I would like to share a story with you from a world famous photographer who I just interviewed for my book. His name is Chase Jarvis, and his story is one you will not soon forget…
Chase grew up as an only child, and he knew from a very early age that he wanted to express his creativity in the world in some way. Like many of us, Chase stifled his creativity in exchange from promises of financial security and stability. Chase was offered a soccer scholarship to one of the best schools in the country, and thought that being a professional soccer player would offer him what was missing from his life. He was an extremely talented soccer player, and continued to play through some of his college years, however, he quickly began to realize that being a professional athlete was not his dream.

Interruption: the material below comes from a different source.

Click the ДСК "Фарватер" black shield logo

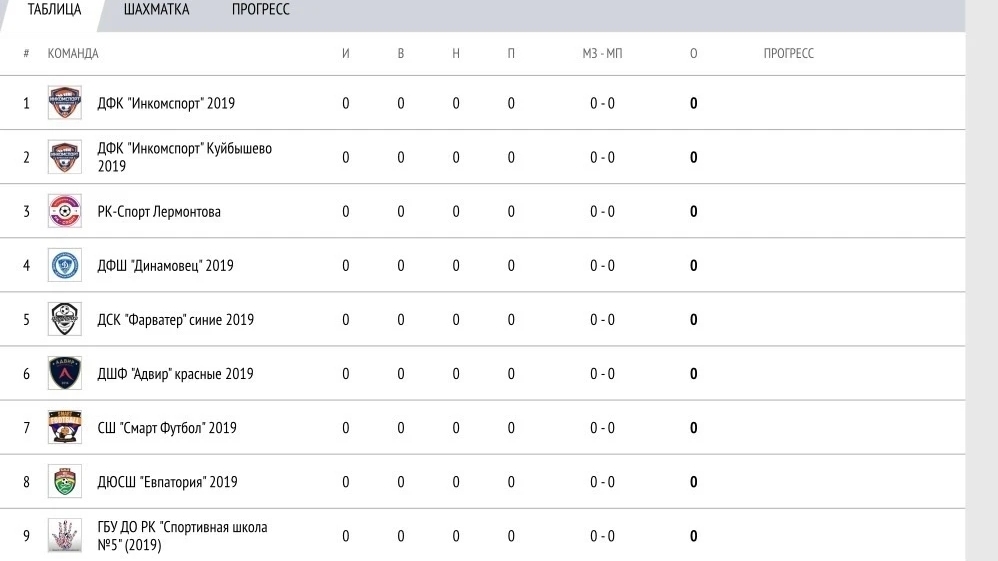pos(65,320)
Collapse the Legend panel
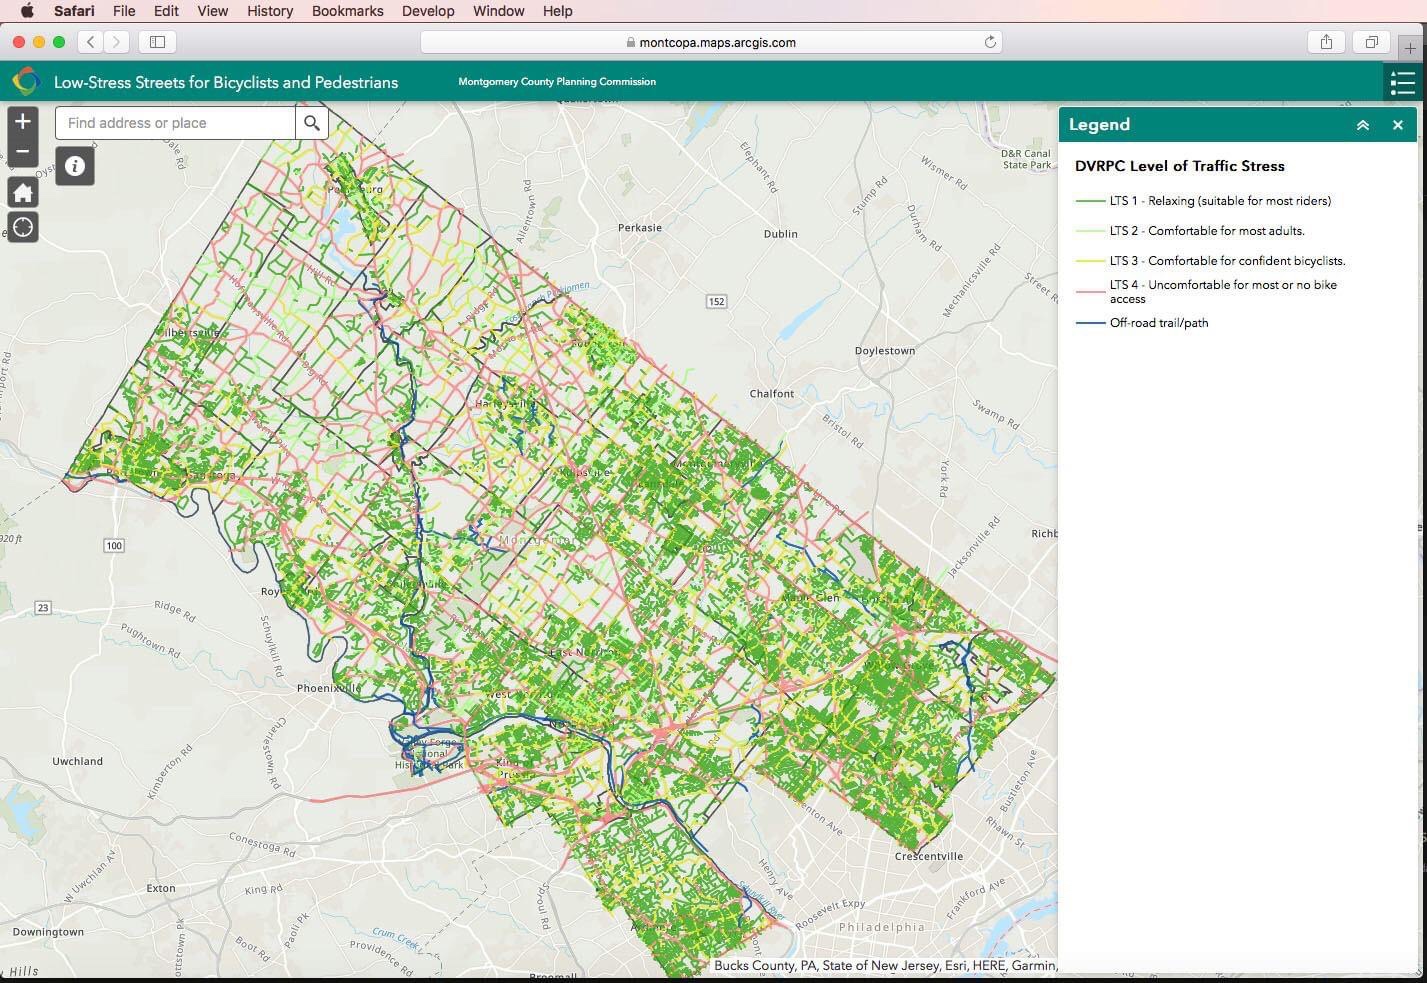 (x=1362, y=125)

He instead thought he wanted riches and a career that he could count on. He began to pursue his medical degree, studying the sciences and focusing his energy on becoming a doctor. Yet, something was still missing. Being a doctor did not make sense either. He finally decided on majoring in Philosophy and when he graduated from college he began pursuing a PhD in the subject. All the while, his parents supported him in whatever choices he made. They continued to support their son despite his various endeavors in a variety of fields. Shortly after he began pursuing his PhD, he had an epiphany. After a 5 month trip backpacking through Europe, and much introspection and self evaluation, he realized that he was meant to be an artist, specifically a photographer. Chase knew it would be a long and arduous journey ahead if he decided to forgo his prior education and pursue an entirely new field, but this did not stop him. He pushed ahead into unknown territories.

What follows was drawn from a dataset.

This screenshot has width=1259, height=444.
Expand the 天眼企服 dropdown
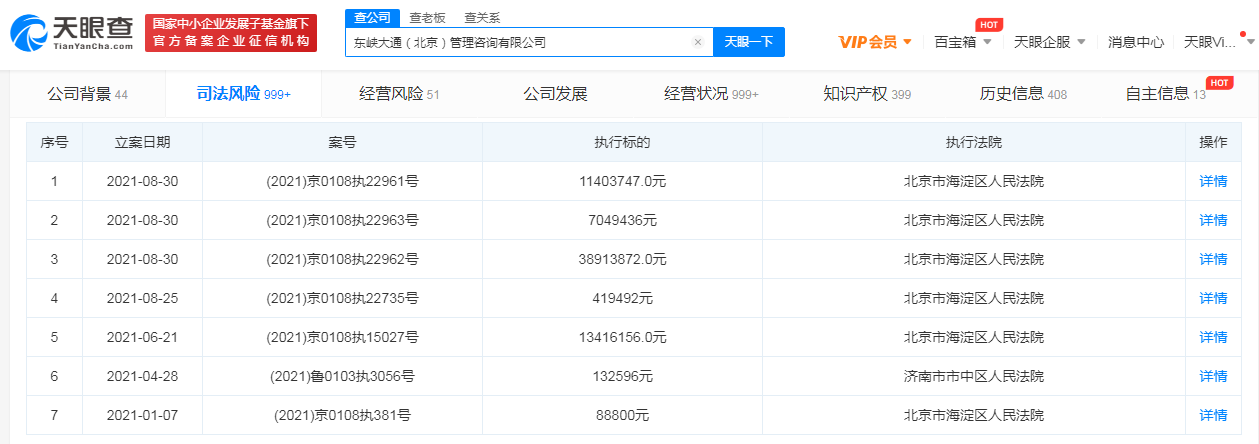click(x=1050, y=42)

He committed himself entirely to becoming successful in his chosen field of photography. He worked tirelessly, learning everything he needed to know about photography by experience rather than education. He pushed himself to new limits, sometimes working upwards of 80-100 hours a week when necessary. He knew he was destined to be a great photographer and would stop it nothing to achieve his dream. From the very beginning he was confronted with his own demons, as well as the peer pressure from society and his friends to do something more traditional. He knew full well that being an independent artist he would have to work exceptionally hard to make the same kind of money that he could have made had he become a doctor.
Despite the lack of any formal education in his chosen field, and the thousands of “No’s” he initially received, he persevered. He pushed himself to new limits, and never stopped believing that he could achieve his dream. Only a few years into his career he became wildly successful. The same people who had once told him “No” were now lining up to hire him as a professional photographer. Chase never let himself get sidetracked by fear or doubt, and he attributes much of his success to his positive mental attitude. He explained that being a “Creative” you are confronted with a lot more negativity compared with many other professions.
He saw the down economy as a perfect chance to grow his business because he knew in his core that what he was doing was right. In September of 2009 he launched an IPhone app”Best Camera” that has now been rated one of the top 20 apps (there are close to 130k IPhone apps) by magazines such as NY Magazine and Wired. From the beginning he was a pioneer in his field who was never afraid to be transparent and to push the boundaries of what was acceptable in the world of photography. He was one of the first photographers to ever take his audience behind the scenes on a photo shoot, and he now has the largest following of any independent photographer in the world (He has approximately 2,000,000 followers on his blog which can be found at: http://blog.chasejarvis.com/blog/
When asked what piece of advice he would give to someone who aspired to the level of success that he has achieved he shared: “Follow your passion. Do not think for a second that your passion cannot get you 6 figures or even 7 figures. If you are passionate about crocheting, then crochet. Start a crochet blog. It has never been easier to make a career out of something you are passionate about.”
I think Chase’s story is something we can all learn from. Many of us sell out for money or comfortability, but at the end of the day, you have to love what you do otherwise you will live your life wondering what could have been if you had followed your dreams.